Mas, eventualidades foram surgindo para que eu criasse um tempo para estudos e pesquisas, para meditações e auto conhecimento. Não relutei... Quando não estava no trabalho, ocupava meu tempo livre um pouco com as amigas e a família, em muito com os livros. Embora não fosse dada a leitura, aquele momento de minha vida exigia isso. Considerava que ali eu fazia meu próprio caminho de Compustela, minha peregrinação pessoal. Mas, enquanto as eventualidades me ofereciam um tempo livre, alguns acontecimentos estranhos me levavam a entender o 'por que'. Busquei alguns livros...
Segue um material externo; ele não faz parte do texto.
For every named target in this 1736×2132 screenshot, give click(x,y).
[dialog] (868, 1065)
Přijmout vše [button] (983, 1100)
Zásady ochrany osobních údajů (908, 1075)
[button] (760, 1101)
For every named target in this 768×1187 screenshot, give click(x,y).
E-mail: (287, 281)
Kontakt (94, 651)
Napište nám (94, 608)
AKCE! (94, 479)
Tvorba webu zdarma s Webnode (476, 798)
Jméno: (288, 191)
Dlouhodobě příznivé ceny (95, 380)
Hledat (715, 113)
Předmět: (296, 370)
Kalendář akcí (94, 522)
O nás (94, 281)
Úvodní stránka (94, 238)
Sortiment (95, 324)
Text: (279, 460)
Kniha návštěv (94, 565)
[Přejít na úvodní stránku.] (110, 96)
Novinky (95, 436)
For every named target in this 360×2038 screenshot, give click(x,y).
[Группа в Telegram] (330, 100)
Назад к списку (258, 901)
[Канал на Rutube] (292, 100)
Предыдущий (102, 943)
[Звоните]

Não sei como está agora depois das mudanças que o planeta já sofreu, mas na época, a provincia de Okynawa estava longe de ser uma área sísmica, como também não era rota de Taifu, ou seja, Tufões. Mas, recebia os reflexos de terremotos e Tufões que ocorriam em províncias próximas, e algumas vezes até de abalos vindos de Tókyo. Então, era comum sentir pequenos tremores, que refletiam a ocorrência de terremotos próximos, ou ventos fortes que anunciavam estar passando em algum lugar o temido Tufão.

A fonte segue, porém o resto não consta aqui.